La richiesta di Palazzo di Bagno dopo i recenti stop all'autostrada causa nebbia e tamponamenti a catena

"Piano coordinato in caso di chiusura dell'autostrada A22": l'idea della Provincia
Pubblicato:
Aggiornato:

La Provincia di Mantova chiede l'istituzione di un piano coordinato da attuare in caso di chiusura della A22 come successo di recente.

"Piano coordinato in caso di chiusura della A22"

Un piano coordinato della viabilità da mettere in atto in caso di chiusura dell’autostrada del Brennero per nebbia o incidenti.

Visti i disagi alla circolazione e i rallentamenti alla viabilità ordinaria registrati negli ultimi giorni a causa dello stop alla circolazione nel tratto mantovano dell’A22 per nebbia, il presidente della Provincia Carlo Bottani, in accordo con diversi sindaci, ha sottoposto all’attenzione della Prefettura la proposta di predisposizione un piano coordinato della viabilità che scatterebbe un tutti i casi di chiusura dell’A22.

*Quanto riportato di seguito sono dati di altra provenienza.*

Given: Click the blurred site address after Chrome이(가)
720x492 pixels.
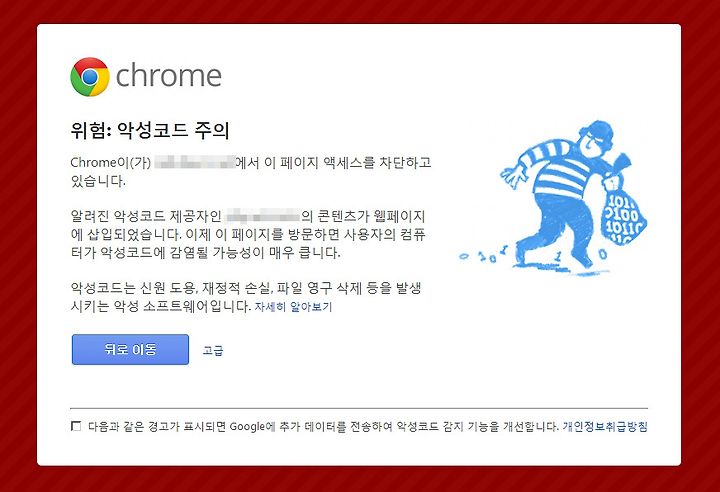Looking at the screenshot, I should (x=195, y=162).
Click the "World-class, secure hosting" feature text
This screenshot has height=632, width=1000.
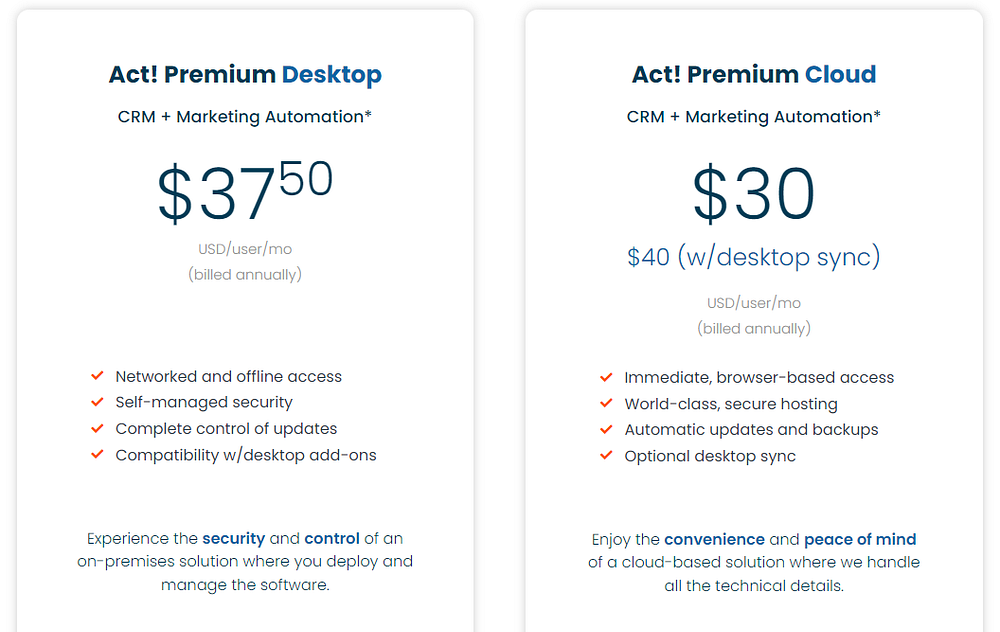[731, 404]
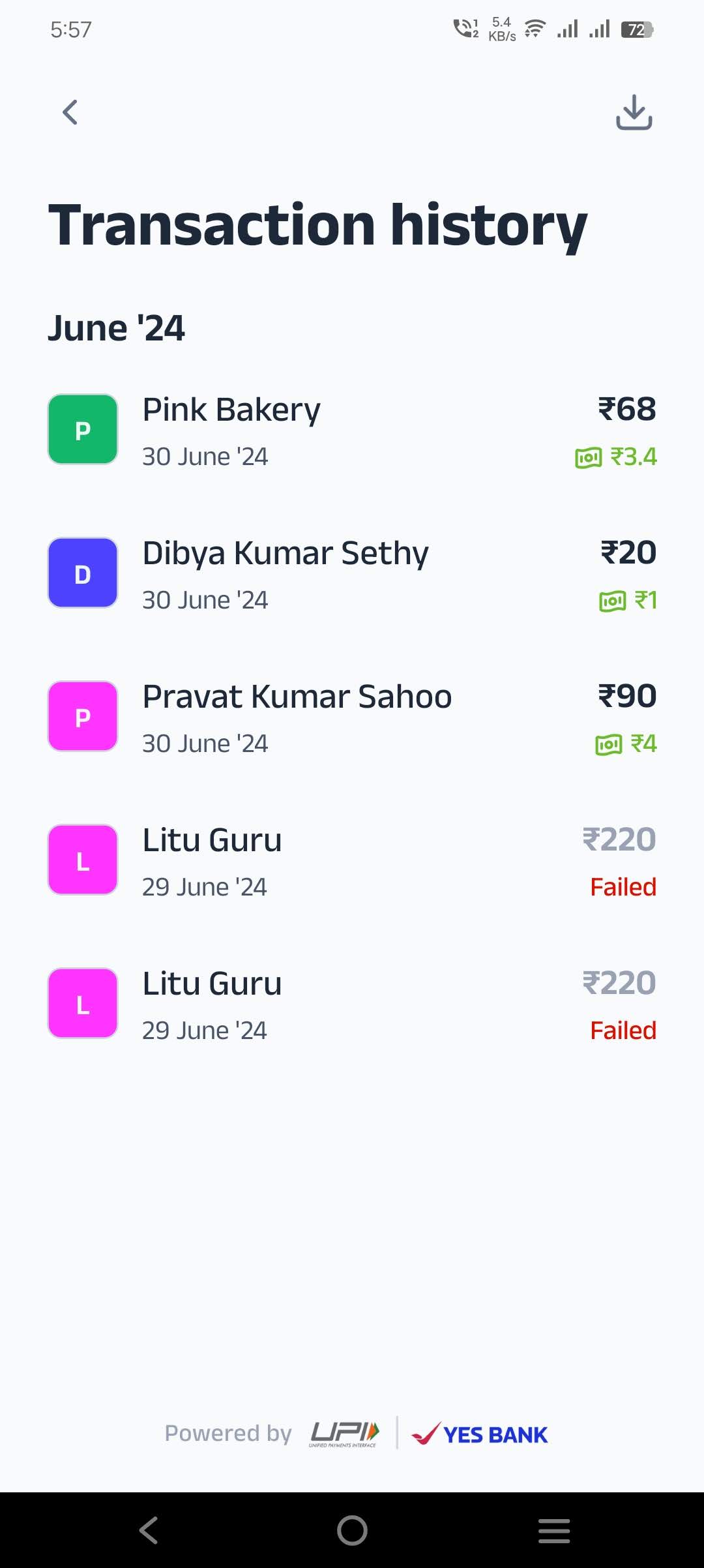Tap the ₹20 payment amount
The image size is (704, 1568).
(628, 553)
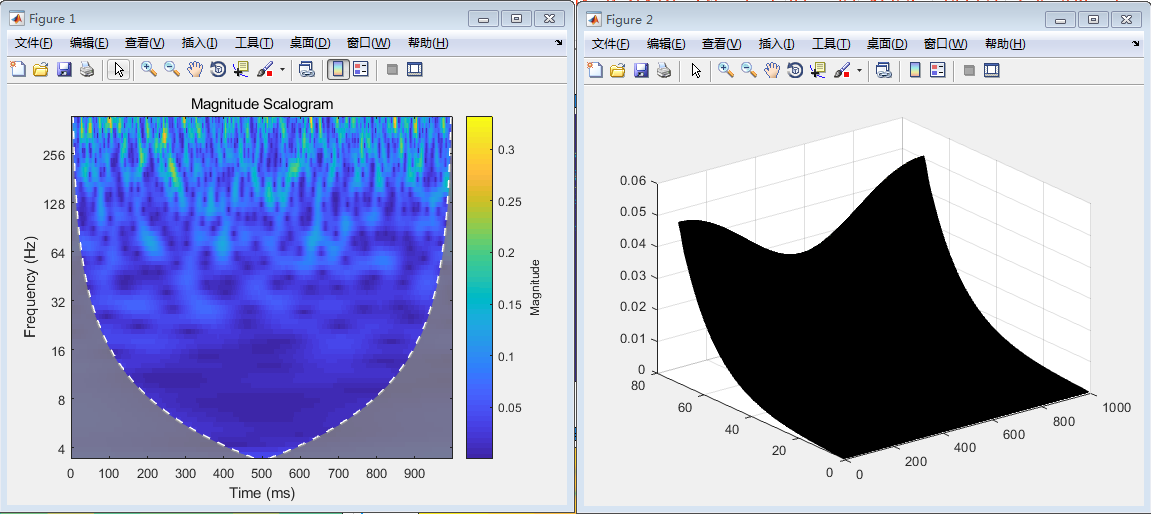Expand Brush color dropdown arrow in Figure 1
This screenshot has width=1151, height=514.
282,71
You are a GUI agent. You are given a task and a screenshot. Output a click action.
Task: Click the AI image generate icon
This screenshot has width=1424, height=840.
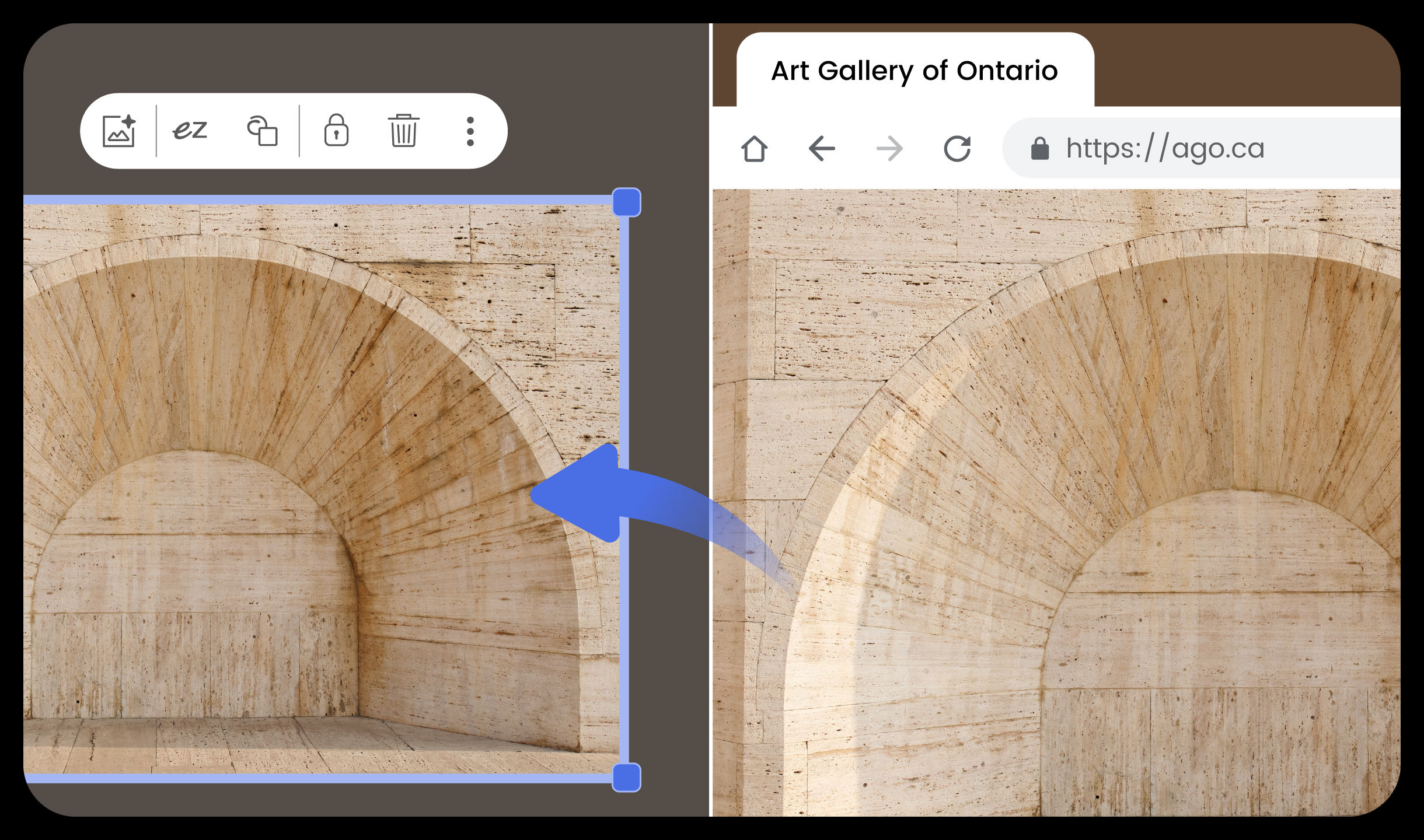pyautogui.click(x=119, y=131)

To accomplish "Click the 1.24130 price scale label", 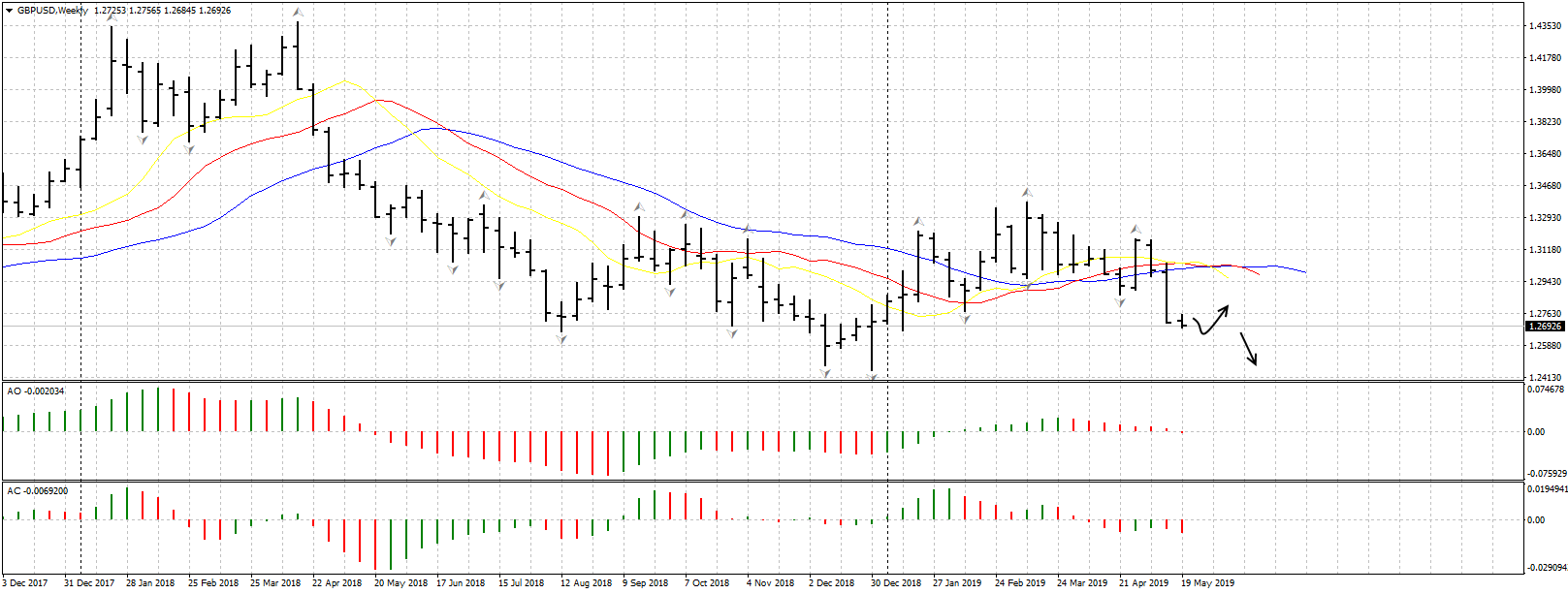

L'ingresso alla A22 dal casello di Mantova Nord:

A breve tavolo coordinato tra i vari attori in campo

“Un piano che ovviamente richiede la collaborazione di polizia stradale, carabinieri, polizie locali e polizia provinciale - spiega il numero uno dell’ente di Palazzo di Bagno -. Ringrazio sin da ora il prefetto  Gerlando Iorio e la dottoressa Laura Patrizi, comandante della polizia stradale, per la sensibilità e attenzione che hanno già manifestato verso questa idea che mi auguro possa concretizzarsi quanto prima".

Il presidente della Provincia di Mantova Carlo Bottani
Il presidente della Provincia di Mantova Carlo Bottani

Il problema è stato portato all’attenzione della Prefettura che convocherà un tavolo di coordinamento con Polstrada, i sindaci e i comandanti delle polizie locali dei Comuni dove insistono i caselli autostradali e più in generale dei Comuni interessati dalle eventuale viabilità alternativa e per problemi ai ponti di Borgoforte, San Benedetto Po e Ostiglia-Revere.